There’s a definite order to the results. My guess is that section headings are having a strong effect on the vectors. The text that’s used to generate the vectors has the full heading path of each section prepended to it, so there’s some heading context that’s not being shown in this (loose) analysis of the data.
What’s in the cluster that’s closest to the center?
A bunch of embeddings related to the cp command.
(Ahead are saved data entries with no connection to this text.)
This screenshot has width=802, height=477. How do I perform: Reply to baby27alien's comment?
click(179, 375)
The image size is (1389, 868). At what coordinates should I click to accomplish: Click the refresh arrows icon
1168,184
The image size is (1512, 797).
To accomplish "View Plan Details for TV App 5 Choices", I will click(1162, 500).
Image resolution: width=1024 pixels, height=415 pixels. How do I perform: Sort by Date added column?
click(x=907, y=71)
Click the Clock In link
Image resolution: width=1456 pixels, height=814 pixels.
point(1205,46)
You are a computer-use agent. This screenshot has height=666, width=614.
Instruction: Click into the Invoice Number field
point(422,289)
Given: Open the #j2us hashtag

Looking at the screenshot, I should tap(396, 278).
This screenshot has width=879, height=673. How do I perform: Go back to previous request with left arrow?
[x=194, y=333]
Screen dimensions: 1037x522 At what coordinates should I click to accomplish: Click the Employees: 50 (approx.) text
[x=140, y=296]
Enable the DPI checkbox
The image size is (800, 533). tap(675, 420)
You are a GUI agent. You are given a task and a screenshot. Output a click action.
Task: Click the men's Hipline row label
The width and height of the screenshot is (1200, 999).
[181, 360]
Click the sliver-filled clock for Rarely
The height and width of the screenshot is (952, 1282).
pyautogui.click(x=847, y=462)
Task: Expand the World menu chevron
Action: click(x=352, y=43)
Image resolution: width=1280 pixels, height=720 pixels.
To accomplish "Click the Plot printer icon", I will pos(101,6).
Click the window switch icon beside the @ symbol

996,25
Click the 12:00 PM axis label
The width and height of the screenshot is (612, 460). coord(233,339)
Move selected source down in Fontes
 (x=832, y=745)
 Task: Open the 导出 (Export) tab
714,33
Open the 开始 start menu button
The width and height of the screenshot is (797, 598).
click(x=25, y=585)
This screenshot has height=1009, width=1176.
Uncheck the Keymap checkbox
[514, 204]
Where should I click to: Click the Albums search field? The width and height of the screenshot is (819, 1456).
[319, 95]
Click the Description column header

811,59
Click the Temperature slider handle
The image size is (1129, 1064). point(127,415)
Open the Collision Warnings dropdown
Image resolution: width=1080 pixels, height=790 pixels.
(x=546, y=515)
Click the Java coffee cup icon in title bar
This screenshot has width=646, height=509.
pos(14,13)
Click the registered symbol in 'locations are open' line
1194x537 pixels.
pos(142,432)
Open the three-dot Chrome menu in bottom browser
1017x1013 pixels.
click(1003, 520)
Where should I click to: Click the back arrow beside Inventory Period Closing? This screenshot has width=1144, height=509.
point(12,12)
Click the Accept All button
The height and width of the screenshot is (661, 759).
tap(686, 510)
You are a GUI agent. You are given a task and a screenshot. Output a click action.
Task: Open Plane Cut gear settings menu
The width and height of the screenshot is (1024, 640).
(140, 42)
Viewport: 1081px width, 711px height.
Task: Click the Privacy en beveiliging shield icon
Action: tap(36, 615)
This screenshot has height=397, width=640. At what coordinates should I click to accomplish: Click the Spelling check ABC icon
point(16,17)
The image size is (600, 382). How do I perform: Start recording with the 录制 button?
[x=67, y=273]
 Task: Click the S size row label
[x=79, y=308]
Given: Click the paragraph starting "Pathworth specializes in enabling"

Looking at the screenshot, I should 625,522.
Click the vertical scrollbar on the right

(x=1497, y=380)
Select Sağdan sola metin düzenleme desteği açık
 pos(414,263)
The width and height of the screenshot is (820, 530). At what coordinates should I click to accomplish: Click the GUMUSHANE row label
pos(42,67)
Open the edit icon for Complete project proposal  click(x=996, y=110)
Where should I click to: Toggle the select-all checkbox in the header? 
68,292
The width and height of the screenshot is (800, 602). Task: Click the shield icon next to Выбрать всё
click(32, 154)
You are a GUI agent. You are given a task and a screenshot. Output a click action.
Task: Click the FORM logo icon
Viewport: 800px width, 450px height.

There aren’t a lot of posts like that on the
site:
- 375: Copy a directory and its contents from the command line: Copy a directory and its contents from the command line
- 376: Copy a directory and its contents from the command line: Copy a directory and its contents from the command line
- 377: Copy a directory and its contents from the command line: The cp command can create the destination directory
- 378: Copy a directory and its contents from the command line: Attempting to copy a directory with cp without setting options
- 379: Copy a directory and its contents from the command line: Copy only the
- 380: Copy a directory and its contents from the command line: What are file attributes?
- 381: Copy a directory and its contents from the command line: What does the no-dereference flag do?
- 382: Copy a directory and its contents from the command line: What does the no-dereference flag do?
- 383: Copy a directory and its contents from the command line: What does the preserve=links flag in combination with the no-dereference flag do?
- 384: Copy a directory and its contents from the command line: References
- 386: Retrieval practice scratchpad: The cp command
Vectors (remember these are 2D representations of vectors) in the far left, y ~= 0 part of the plot are all related to XML.
Vectors in the far right y ~= 0 are all related to Newton’s method.
Just to the left of the Newton’s method vectors are vectors related to Halley’s method.
The cluster at the far bottom left of the plot is made up of embeddings related to an issue with video rendering on the Omarchy Linux distribution. They form an oddly straight line:
Literary Machines cluster
Maybe the tightest cluster in the plot is made of embeddings related to the book Literary Machines. The embeddings are mostly quotes from the book:
Using vector embeddings to reveal the structure of a group of documents
What’s interesting about the Literary Machines cluster is that Ted Nelson is writing about ways presenting the structure of information to the reader. Possibly something along those lines can be done with vector embeddings.
References
McInnes, Leland. “UMAP: Uniform Manifold Approximation and Projection for Dimension Reduction.” https://umap-learn.readthedocs.io/en/latest/ .
Wikipedia contributors. “Euclidean space.” Accessed: January 14, 2026. https://en.wikipedia.org/wiki/Euclidean_space .
Wikipedia contributors. “Manifold.” Accessed: January 14, 2026. https://en.wikipedia.org/wiki/Manifold .
Wikipedia contributors. “Neighbourhood (mathematics).” Accessed: January 14, 2026. https://en.wikipedia.org/wiki/Neighbourhood_(mathematics) .
Wikipedia contributors. “Riemannian manifold.” Accessed: January 14, 2026. https://en.wikipedia.org/wiki/Riemannian_manifold .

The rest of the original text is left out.